Task |
Please repeat all of the listing exactly.

*** Opening of Data section ***

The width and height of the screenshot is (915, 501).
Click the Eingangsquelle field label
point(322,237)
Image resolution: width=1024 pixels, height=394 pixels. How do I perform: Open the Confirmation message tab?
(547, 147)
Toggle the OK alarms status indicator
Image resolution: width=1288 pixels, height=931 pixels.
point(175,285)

*** Close of Data section ***

Output |
The width and height of the screenshot is (915, 501).
Click the Eingangsquelle field label
point(322,237)
Image resolution: width=1024 pixels, height=394 pixels. How do I perform: Open the Confirmation message tab?
(547, 147)
Toggle the OK alarms status indicator
Image resolution: width=1288 pixels, height=931 pixels.
point(175,285)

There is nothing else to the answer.